● **What you will do**
Copy the records from the line with "Viewport: 860px width, 639px height." up to and including the line with "coord(136,706)", putting "Recipes" in place of "Miracles" and keeping the rest unchanged.

════════════════

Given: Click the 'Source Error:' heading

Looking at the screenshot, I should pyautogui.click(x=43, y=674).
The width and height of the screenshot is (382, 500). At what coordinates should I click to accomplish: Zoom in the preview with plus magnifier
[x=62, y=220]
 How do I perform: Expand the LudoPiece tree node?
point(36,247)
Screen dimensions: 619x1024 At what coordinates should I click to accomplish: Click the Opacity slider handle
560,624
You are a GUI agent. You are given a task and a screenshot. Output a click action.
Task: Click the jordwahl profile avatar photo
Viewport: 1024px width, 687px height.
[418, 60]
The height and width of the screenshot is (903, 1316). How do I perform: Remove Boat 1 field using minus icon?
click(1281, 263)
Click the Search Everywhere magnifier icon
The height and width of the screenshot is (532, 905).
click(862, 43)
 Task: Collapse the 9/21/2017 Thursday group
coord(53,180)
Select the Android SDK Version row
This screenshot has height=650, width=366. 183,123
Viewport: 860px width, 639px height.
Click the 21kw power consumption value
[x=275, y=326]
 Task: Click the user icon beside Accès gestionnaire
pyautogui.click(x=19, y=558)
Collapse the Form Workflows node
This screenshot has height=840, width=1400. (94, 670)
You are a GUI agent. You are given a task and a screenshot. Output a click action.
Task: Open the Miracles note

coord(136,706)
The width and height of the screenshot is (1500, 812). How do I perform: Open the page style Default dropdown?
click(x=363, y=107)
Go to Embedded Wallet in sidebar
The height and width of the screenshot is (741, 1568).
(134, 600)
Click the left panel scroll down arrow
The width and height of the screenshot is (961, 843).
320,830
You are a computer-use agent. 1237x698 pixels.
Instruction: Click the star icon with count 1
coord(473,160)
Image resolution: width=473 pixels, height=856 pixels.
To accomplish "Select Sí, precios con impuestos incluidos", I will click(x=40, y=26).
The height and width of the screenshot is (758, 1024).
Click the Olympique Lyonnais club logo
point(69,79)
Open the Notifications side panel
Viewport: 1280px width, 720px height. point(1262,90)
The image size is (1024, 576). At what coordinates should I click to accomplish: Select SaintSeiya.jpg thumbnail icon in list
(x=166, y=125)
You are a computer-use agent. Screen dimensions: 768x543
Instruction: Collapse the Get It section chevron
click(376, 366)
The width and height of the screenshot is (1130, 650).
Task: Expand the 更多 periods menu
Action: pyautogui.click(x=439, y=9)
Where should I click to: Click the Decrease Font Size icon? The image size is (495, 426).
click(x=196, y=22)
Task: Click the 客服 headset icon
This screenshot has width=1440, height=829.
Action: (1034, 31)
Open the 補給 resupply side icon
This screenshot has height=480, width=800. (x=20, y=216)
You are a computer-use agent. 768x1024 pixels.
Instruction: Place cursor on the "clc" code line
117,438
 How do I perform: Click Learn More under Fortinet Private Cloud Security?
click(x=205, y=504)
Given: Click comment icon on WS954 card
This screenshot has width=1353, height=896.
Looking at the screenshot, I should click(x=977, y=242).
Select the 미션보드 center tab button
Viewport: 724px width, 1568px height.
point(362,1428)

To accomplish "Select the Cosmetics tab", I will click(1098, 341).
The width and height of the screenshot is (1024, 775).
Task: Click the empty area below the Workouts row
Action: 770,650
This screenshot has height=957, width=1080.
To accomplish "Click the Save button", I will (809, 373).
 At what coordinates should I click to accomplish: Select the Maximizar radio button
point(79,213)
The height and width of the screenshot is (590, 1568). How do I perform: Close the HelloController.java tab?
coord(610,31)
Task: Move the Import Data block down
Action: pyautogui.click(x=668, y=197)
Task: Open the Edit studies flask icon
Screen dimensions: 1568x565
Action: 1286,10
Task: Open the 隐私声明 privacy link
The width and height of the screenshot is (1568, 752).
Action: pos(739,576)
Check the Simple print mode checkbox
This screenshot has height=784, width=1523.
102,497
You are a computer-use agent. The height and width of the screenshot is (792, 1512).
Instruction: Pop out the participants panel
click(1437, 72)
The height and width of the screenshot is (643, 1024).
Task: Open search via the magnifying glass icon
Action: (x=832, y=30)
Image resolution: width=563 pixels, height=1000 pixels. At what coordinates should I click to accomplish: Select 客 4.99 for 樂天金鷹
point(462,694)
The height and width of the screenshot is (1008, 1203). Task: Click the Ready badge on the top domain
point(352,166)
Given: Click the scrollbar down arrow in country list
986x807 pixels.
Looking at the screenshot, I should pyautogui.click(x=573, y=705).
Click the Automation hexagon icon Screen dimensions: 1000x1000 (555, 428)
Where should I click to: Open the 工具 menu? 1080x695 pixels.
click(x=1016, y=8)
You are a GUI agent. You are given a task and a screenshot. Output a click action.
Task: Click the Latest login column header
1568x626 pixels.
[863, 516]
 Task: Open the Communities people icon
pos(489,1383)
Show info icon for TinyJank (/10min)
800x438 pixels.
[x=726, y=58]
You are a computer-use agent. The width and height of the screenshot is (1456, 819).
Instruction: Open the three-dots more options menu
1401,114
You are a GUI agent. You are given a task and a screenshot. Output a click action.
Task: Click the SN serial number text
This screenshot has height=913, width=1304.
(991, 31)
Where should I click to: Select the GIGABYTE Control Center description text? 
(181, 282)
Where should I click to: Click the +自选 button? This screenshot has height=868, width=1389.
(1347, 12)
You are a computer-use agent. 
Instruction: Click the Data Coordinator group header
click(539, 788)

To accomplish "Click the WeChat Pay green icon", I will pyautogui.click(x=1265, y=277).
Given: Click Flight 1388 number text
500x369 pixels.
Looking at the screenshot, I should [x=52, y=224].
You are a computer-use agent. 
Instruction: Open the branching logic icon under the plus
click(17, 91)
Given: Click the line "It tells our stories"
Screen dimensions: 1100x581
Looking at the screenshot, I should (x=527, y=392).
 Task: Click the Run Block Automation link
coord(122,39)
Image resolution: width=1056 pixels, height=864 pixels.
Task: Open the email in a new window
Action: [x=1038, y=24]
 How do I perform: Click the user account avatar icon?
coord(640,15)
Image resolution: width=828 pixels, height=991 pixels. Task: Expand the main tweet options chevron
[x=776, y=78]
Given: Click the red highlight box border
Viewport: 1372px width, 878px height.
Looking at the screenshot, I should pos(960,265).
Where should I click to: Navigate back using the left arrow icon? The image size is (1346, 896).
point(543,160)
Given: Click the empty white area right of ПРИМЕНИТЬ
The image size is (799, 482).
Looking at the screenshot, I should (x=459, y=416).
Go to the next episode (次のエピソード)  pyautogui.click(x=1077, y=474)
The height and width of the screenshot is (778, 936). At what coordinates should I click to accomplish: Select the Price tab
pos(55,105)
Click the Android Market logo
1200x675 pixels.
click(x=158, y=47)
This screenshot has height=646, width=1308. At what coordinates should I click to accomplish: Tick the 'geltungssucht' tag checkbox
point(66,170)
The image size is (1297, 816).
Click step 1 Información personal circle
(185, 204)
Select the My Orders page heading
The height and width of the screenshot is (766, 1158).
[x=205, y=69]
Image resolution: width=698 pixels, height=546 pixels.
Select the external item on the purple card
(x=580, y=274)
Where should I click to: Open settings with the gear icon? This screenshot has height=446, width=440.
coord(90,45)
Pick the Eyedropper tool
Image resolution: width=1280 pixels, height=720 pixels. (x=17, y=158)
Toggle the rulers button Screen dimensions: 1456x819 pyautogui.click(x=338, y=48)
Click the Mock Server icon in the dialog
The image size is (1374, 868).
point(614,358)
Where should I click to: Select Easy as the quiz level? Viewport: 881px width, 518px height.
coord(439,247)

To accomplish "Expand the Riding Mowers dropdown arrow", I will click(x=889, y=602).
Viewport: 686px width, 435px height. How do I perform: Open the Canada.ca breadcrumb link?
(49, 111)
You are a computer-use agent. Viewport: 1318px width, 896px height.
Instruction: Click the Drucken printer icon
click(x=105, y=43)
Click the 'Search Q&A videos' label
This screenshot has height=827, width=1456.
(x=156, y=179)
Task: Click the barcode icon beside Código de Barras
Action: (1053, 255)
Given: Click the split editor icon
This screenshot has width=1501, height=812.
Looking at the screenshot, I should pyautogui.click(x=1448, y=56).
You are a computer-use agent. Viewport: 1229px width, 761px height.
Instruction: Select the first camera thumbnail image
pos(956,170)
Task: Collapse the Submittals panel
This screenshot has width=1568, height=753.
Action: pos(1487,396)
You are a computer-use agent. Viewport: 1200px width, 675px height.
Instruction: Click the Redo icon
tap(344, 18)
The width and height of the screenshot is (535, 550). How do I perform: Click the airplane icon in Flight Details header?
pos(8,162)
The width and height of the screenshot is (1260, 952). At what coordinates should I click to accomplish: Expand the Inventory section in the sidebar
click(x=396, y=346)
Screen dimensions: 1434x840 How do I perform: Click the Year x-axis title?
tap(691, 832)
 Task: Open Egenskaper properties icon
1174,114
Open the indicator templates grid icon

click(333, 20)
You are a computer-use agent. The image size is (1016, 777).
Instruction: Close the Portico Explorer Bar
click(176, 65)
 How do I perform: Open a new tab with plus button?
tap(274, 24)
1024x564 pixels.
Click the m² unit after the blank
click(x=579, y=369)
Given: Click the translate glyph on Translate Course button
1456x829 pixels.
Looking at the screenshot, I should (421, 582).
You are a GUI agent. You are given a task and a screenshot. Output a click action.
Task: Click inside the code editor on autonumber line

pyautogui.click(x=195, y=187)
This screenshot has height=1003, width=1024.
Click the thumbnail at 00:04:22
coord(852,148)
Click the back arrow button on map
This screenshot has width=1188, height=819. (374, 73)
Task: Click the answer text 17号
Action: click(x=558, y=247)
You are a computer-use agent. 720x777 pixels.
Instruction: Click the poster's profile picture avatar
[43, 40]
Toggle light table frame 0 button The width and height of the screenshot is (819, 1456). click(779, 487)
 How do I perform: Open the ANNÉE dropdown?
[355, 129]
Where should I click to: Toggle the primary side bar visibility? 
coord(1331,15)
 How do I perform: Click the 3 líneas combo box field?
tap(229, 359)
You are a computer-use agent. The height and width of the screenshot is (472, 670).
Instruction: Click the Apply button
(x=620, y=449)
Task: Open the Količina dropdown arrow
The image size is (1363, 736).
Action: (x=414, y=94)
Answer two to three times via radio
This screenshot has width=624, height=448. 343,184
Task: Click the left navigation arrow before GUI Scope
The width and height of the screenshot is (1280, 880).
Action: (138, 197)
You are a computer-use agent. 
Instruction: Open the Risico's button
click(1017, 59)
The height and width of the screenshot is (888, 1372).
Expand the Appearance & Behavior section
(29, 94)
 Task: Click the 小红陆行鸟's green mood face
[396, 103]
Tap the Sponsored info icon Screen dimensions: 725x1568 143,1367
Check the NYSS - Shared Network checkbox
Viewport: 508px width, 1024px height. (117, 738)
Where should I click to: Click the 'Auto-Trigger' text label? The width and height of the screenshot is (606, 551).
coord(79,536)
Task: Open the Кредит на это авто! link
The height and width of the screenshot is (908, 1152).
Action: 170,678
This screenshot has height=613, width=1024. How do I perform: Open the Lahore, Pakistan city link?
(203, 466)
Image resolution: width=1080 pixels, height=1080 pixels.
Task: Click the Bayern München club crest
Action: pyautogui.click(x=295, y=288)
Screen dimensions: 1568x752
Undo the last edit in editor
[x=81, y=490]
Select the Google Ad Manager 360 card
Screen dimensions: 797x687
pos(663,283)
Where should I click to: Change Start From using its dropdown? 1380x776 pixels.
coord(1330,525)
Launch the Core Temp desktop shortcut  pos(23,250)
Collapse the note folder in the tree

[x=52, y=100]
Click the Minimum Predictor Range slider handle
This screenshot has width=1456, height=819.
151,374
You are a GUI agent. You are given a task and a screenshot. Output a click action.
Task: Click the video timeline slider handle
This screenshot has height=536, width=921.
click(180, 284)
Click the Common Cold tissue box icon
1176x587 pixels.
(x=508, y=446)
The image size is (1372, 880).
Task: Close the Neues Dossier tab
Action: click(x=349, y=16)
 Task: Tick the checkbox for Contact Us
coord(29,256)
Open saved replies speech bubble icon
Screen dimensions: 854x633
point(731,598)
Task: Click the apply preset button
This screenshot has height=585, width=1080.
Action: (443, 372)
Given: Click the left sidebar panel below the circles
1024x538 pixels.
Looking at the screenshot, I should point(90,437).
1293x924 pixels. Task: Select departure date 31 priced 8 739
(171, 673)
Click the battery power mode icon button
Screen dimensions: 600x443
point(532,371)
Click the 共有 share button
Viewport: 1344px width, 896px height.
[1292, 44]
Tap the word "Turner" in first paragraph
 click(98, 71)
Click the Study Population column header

════════════════

● **Exercise answer**
Viewport: 860px width, 639px height.
Click the 21kw power consumption value
[x=275, y=326]
 Task: Click the user icon beside Accès gestionnaire
pyautogui.click(x=19, y=558)
Collapse the Form Workflows node
This screenshot has height=840, width=1400. (94, 670)
You are a GUI agent. You are given a task and a screenshot. Output a click action.
Task: Open the Recipes note

coord(136,706)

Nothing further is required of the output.